EXERCISE DETAILS:
When you reach the line with "Viewport: 1377px width, 600px" in the listing below, transcribe it and each line after it up to and including the line with "Task: Open the Filter dropdown arrow", exactly and with nothing else.

EXTRACTED MATERIAL:
↓
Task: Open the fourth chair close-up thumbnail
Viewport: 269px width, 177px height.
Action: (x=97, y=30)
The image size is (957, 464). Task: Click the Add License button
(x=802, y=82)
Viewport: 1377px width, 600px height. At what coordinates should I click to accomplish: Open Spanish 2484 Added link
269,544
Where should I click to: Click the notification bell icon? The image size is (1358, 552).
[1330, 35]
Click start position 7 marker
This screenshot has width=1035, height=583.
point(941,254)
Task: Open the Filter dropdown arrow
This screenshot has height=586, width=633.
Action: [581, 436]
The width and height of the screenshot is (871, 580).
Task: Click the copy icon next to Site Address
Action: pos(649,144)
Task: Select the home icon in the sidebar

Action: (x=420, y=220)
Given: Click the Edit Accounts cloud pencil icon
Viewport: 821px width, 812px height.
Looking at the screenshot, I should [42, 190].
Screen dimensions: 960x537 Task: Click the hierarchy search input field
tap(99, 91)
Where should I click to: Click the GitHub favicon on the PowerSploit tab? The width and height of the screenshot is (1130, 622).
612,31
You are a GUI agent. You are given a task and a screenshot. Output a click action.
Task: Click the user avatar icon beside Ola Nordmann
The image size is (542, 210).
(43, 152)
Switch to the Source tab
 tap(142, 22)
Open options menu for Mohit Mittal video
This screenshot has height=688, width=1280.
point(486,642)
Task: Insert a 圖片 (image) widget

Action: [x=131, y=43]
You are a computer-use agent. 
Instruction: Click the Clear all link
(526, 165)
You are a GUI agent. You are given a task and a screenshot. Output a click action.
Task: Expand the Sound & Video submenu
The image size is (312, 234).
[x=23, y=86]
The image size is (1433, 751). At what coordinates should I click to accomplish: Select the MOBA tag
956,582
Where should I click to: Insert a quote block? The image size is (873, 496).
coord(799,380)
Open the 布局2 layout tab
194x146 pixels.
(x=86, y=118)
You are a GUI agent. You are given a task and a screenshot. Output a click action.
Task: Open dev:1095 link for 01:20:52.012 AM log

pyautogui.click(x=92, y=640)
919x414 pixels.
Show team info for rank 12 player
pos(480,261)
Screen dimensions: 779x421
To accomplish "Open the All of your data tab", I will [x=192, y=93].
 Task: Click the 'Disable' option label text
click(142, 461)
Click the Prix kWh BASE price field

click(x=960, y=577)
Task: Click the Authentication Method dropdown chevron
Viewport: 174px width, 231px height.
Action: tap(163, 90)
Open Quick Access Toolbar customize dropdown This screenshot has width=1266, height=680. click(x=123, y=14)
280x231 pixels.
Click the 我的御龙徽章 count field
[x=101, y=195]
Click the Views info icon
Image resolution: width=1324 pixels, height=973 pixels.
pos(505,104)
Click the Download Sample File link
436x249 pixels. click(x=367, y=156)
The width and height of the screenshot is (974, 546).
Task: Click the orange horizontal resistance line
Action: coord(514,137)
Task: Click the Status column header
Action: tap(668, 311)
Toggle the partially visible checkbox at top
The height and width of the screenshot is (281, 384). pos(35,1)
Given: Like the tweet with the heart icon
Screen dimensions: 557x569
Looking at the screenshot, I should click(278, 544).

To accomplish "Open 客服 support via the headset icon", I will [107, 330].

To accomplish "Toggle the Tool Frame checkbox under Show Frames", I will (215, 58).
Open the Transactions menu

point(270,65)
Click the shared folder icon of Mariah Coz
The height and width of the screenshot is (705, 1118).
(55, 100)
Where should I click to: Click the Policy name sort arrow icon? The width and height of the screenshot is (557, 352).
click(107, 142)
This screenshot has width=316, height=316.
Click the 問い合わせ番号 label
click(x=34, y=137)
↑
RESPONSE:
Viewport: 1377px width, 600px height. At what coordinates should I click to accomplish: Open Spanish 2484 Added link
269,544
Where should I click to: Click the notification bell icon? The image size is (1358, 552).
[1330, 35]
Click start position 7 marker
This screenshot has width=1035, height=583.
point(941,254)
Task: Open the Filter dropdown arrow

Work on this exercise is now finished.